Prompt 1
Write out the entire ombre cake post below, word for word.

Given passage
* Start *

This ombre cake decorating technique comes courtesy of the first winner of BBC’s The Great British Bake Off, Edd Kimber. It’s deceptively simple while producing a stunning product, so naturally it caught my interest.
I used this technique to finish off a citrus cake. The cake itself is a simple lemon sponge, filled and crumb-coated with an orange buttercream icing, and finally finished off with lime buttercream dyed three shades of pink.
I’m a huge fan of The Great British Bake Off. If you love baking, you owe it to yourself to watch this competition. Already three seasons in, the competition pits amateur bakers against each other, eliminating one every episode until a winner emerges. And let me tell you, these challenges are far from easy. I’ll never join a competition like this though. Baking for me is all about fun, and the Bake Off competitors for the most part don’t look like they’re having fun. But watching from the comfort of home, I get to pick up quite a few tips and recipes from the show.
Anyway, back to Edd Kimber, the first Bake Off champion. I follow Mr. Kimber’s baking blog The Boy Who Bakes, and some time back he posted a video demonstration for decorating a cake with a fish-scale pattern going around the sides in an ombre swirl. Mr. Kimber’s instructions are straightforward and easy to follow, so watch his video below before attempting this cake.
- 1/3 cup whole milk
- 2 tsp lemon juice
- 60g unsalted butter, softened
- 100g caster sugar
- A pinch of salt
- 1 egg
- 1/2 tsp vanilla extract
- Zest from half a lemon (or use a lemon essence/oil)
- 100g all-purpose flour
- 1/2 tsp baking powder
- 1/4 tsp baking soda
For the orange buttercream filling/crumb-coat:
- 75g unsalted butter, softened
- 150g icing sugar, sifted
- A pinch of salt
- 1 tsp orange zest (opt./or use orange essence instead)

* End *

Source records
* Start *

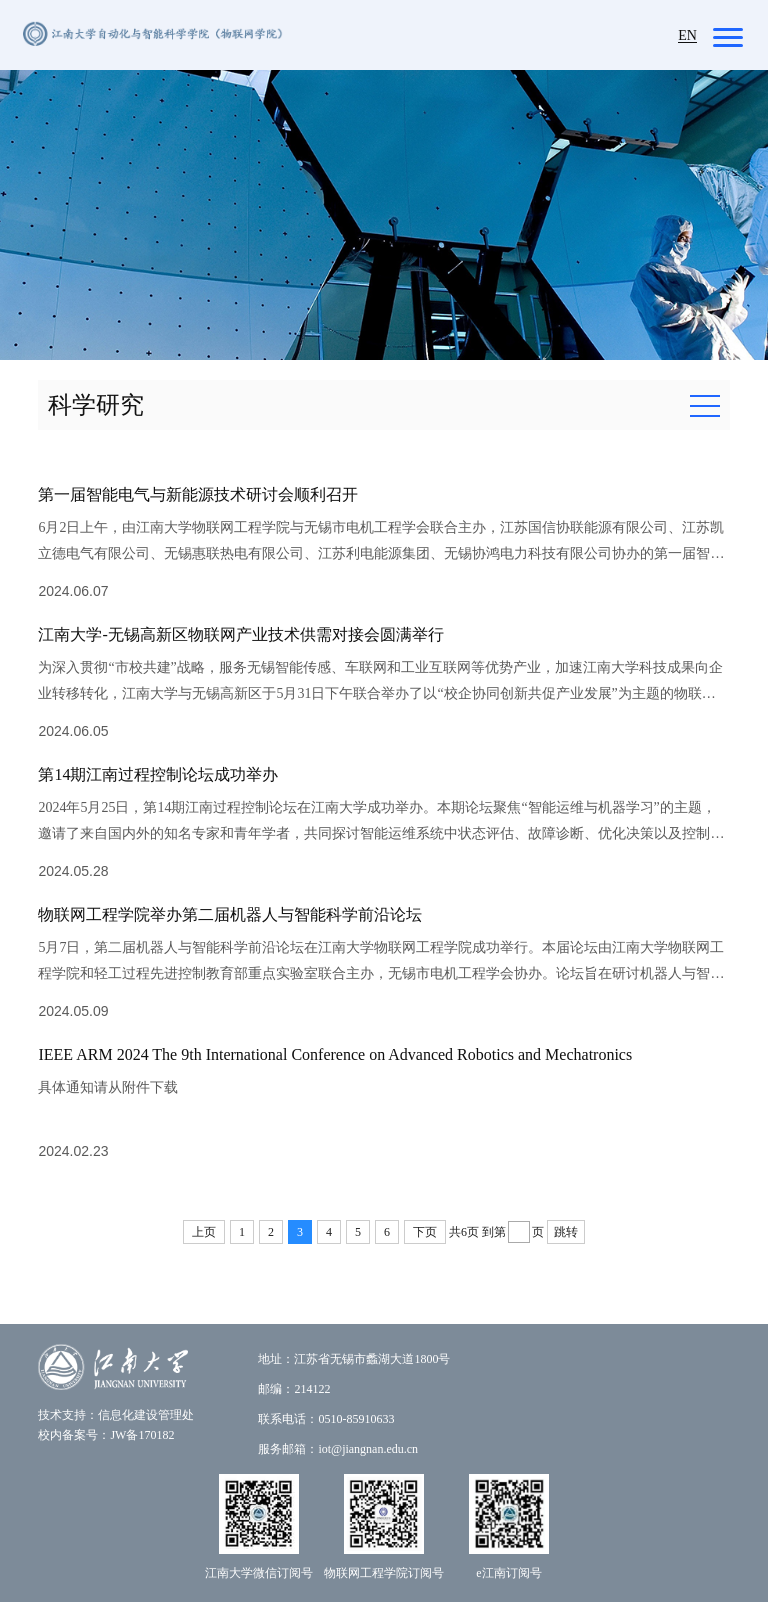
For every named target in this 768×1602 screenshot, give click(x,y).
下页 (425, 1232)
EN (687, 35)
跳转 (566, 1232)
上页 (204, 1232)
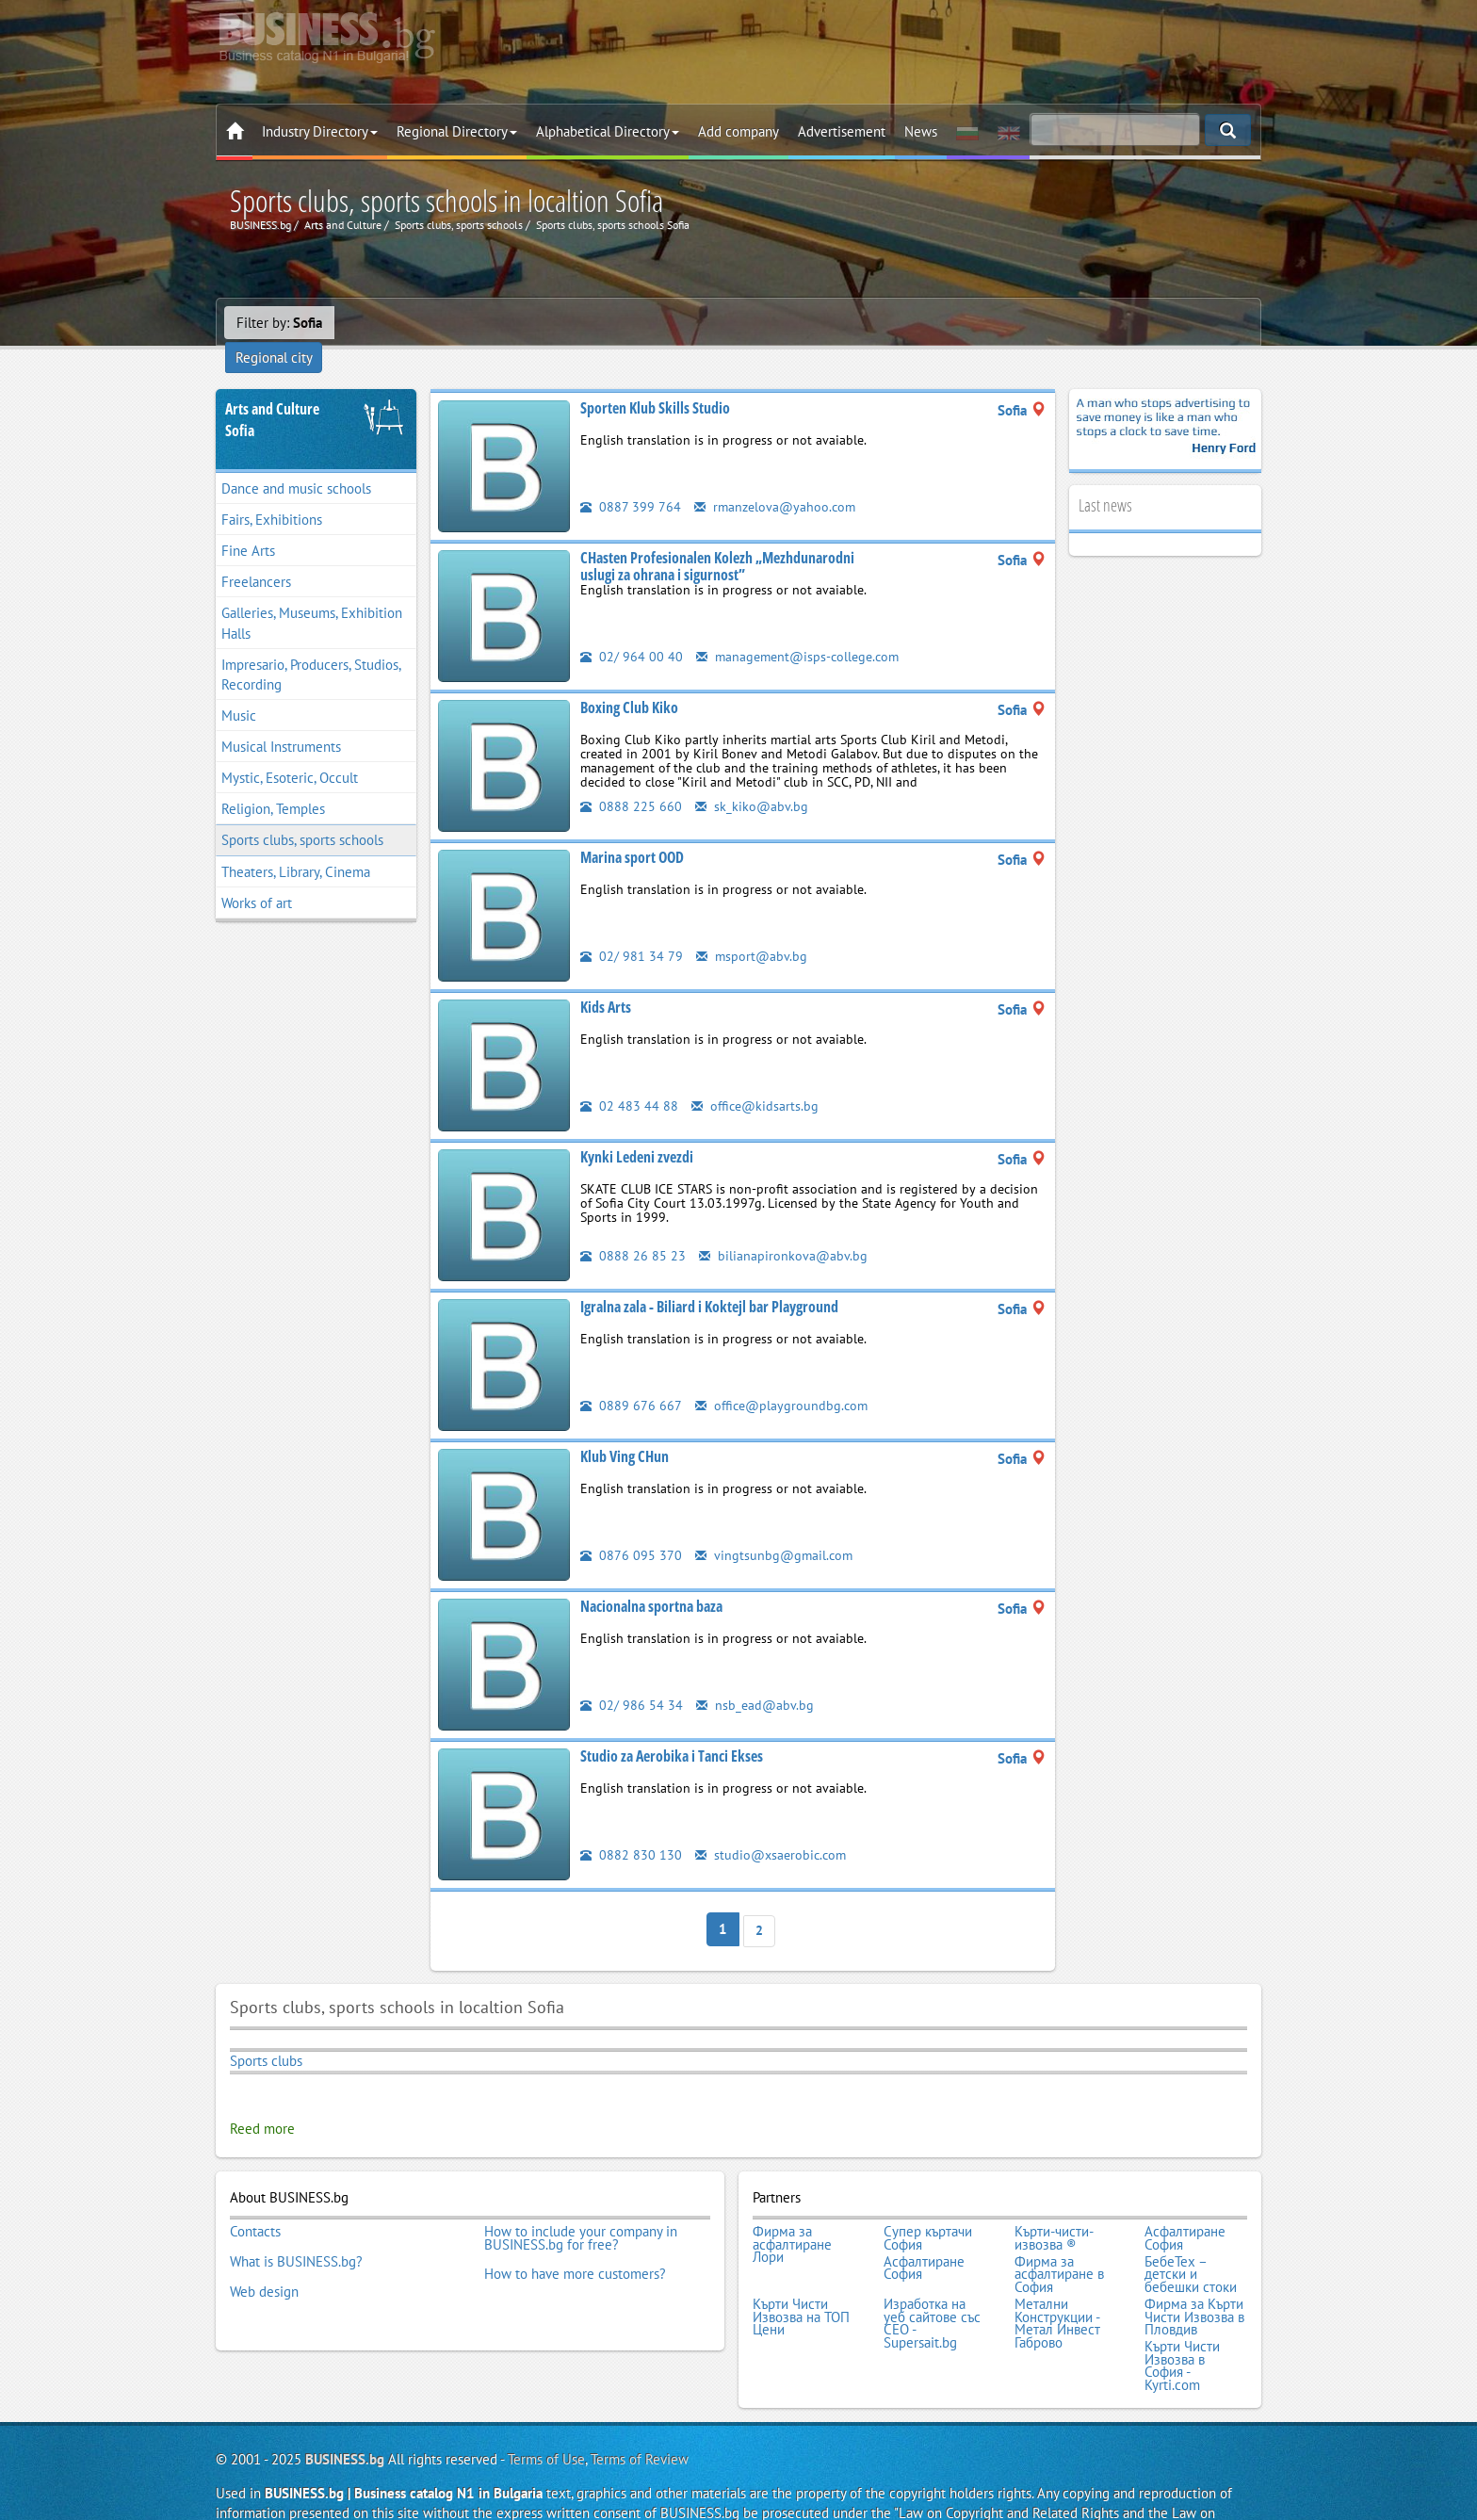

* End *

Prompt 2
Count how many lines in the records above contain the string "every", treating uppercase and lowercase as different, and reply with only that number.

Written answer 1
This ombre cake decorating technique comes courtesy of the first winner of BBC’s The Great British Bake Off, Edd Kimber. It’s deceptively simple while producing a stunning product, so naturally it caught my interest.
I used this technique to finish off a citrus cake. The cake itself is a simple lemon sponge, filled and crumb-coated with an orange buttercream icing, and finally finished off with lime buttercream dyed three shades of pink.
I’m a huge fan of The Great British Bake Off. If you love baking, you owe it to yourself to watch this competition. Already three seasons in, the competition pits amateur bakers against each other, eliminating one every episode until a winner emerges. And let me tell you, these challenges are far from easy. I’ll never join a competition like this though. Baking for me is all about fun, and the Bake Off competitors for the most part don’t look like they’re having fun. But watching from the comfort of home, I get to pick up quite a few tips and recipes from the show.
Anyway, back to Edd Kimber, the first Bake Off champion. I follow Mr. Kimber’s baking blog The Boy Who Bakes, and some time back he posted a video demonstration for decorating a cake with a fish-scale pattern going around the sides in an ombre swirl. Mr. Kimber’s instructions are straightforward and easy to follow, so watch his video below before attempting this cake.
- 1/3 cup whole milk
- 2 tsp lemon juice
- 60g unsalted butter, softened
- 100g caster sugar
- A pinch of salt
- 1 egg
- 1/2 tsp vanilla extract
- Zest from half a lemon (or use a lemon essence/oil)
- 100g all-purpose flour
- 1/2 tsp baking powder
- 1/4 tsp baking soda
For the orange buttercream filling/crumb-coat:
- 75g unsalted butter, softened
- 150g icing sugar, sifted
- A pinch of salt
- 1 tsp orange zest (opt./or use orange essence instead)

Written answer 2
1